● WORK ITEM
Your response should match the records line for line.

● EXERCISE DATA
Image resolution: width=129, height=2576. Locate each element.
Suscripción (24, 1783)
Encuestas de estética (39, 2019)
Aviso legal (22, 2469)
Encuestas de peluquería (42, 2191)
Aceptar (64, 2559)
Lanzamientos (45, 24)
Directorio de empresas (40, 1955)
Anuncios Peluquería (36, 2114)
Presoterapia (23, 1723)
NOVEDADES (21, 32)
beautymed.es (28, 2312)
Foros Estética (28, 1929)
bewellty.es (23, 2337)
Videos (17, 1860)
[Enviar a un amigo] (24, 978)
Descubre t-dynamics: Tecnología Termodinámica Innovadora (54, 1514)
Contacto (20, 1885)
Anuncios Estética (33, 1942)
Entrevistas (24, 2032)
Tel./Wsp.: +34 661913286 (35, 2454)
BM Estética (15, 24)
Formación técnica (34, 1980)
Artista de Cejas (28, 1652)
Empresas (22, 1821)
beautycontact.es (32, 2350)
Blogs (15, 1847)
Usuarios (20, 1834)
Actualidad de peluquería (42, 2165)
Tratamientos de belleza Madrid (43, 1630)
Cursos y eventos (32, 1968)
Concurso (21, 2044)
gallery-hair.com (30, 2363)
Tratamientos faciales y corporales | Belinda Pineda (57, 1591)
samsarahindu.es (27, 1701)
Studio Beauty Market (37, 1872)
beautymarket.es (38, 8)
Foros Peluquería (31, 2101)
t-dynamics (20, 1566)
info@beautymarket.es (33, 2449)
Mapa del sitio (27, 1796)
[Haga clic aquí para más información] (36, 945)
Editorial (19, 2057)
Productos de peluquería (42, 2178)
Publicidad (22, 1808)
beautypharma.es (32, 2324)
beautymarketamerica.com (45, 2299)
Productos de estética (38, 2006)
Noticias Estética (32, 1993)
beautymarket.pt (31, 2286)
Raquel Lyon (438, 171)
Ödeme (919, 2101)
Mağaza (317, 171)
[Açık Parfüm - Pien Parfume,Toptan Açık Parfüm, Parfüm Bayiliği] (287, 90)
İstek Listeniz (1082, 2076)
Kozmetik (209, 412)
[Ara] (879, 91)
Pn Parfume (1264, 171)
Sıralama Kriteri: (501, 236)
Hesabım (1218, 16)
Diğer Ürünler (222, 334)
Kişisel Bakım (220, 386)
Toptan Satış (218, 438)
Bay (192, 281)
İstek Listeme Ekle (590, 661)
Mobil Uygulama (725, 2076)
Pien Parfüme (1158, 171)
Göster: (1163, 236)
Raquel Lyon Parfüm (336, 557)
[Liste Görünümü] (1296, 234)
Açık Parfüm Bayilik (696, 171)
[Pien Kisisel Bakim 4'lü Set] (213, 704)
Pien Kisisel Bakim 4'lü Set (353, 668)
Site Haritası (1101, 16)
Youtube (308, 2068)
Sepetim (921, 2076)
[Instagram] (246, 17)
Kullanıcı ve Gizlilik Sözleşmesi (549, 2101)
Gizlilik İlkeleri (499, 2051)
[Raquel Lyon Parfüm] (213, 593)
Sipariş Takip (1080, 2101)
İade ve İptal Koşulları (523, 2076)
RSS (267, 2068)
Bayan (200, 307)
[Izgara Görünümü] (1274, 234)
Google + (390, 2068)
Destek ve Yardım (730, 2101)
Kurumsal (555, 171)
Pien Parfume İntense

● SOLUTION FOR THIS TASK
Image resolution: width=129, height=2576. Locate each element.
Suscripción (24, 1783)
Encuestas de estética (39, 2019)
Aviso legal (22, 2469)
Encuestas de peluquería (42, 2191)
Aceptar (64, 2559)
Lanzamientos (45, 24)
Directorio de empresas (40, 1955)
Anuncios Peluquería (36, 2114)
Presoterapia (23, 1723)
NOVEDADES (21, 32)
beautymed.es (28, 2312)
Foros Estética (28, 1929)
bewellty.es (23, 2337)
Videos (17, 1860)
[Enviar a un amigo] (24, 978)
Descubre t-dynamics: Tecnología Termodinámica Innovadora (54, 1514)
Contacto (20, 1885)
Anuncios Estética (33, 1942)
Entrevistas (24, 2032)
Tel./Wsp.: +34 661913286 (35, 2454)
BM Estética (15, 24)
Formación técnica (34, 1980)
Artista de Cejas (28, 1652)
Empresas (22, 1821)
beautycontact.es (32, 2350)
Blogs (15, 1847)
Usuarios (20, 1834)
Actualidad de peluquería (42, 2165)
Tratamientos de belleza Madrid (43, 1630)
Cursos y eventos (32, 1968)
Concurso (21, 2044)
gallery-hair.com (30, 2363)
Tratamientos faciales y corporales | Belinda Pineda (57, 1591)
samsarahindu.es (27, 1701)
Studio Beauty Market (37, 1872)
beautymarket.es (38, 8)
Foros Peluquería (31, 2101)
t-dynamics (20, 1566)
info@beautymarket.es (33, 2449)
Mapa del sitio (27, 1796)
[Haga clic aquí para más información] (36, 945)
Editorial (19, 2057)
Productos de peluquería (42, 2178)
Publicidad (22, 1808)
beautypharma.es (32, 2324)
beautymarketamerica.com (45, 2299)
Productos de estética (38, 2006)
Noticias Estética (32, 1993)
beautymarket.pt (31, 2286)
Raquel Lyon (438, 171)
Ödeme (919, 2101)
Mağaza (317, 171)
[Açık Parfüm - Pien Parfume,Toptan Açık Parfüm, Parfüm Bayiliği] (287, 90)
İstek Listeniz (1082, 2076)
Kozmetik (209, 412)
[Ara] (879, 91)
Pn Parfume (1264, 171)
Sıralama Kriteri: (501, 236)
Hesabım (1218, 16)
Diğer Ürünler (222, 334)
Kişisel Bakım (220, 386)
Toptan Satış (218, 438)
Bay (192, 281)
İstek Listeme Ekle (590, 661)
Mobil Uygulama (725, 2076)
Pien Parfüme (1158, 171)
Göster: (1163, 236)
Raquel Lyon Parfüm (336, 557)
[Liste Görünümü] (1296, 234)
Açık Parfüm Bayilik (696, 171)
[Pien Kisisel Bakim 4'lü Set] (213, 704)
Pien Kisisel Bakim 4'lü Set (353, 668)
Site Haritası (1101, 16)
Youtube (308, 2068)
Sepetim (921, 2076)
[Instagram] (246, 17)
Kullanıcı ve Gizlilik Sözleşmesi (549, 2101)
Gizlilik İlkeleri (499, 2051)
[Raquel Lyon Parfüm] (213, 593)
Sipariş Takip (1080, 2101)
İade ve İptal Koşulları (523, 2076)
RSS (267, 2068)
Bayan (200, 307)
[Izgara Görünümü] (1274, 234)
Google + (390, 2068)
Destek ve Yardım (730, 2101)
Kurumsal (555, 171)
Pien Parfume İntense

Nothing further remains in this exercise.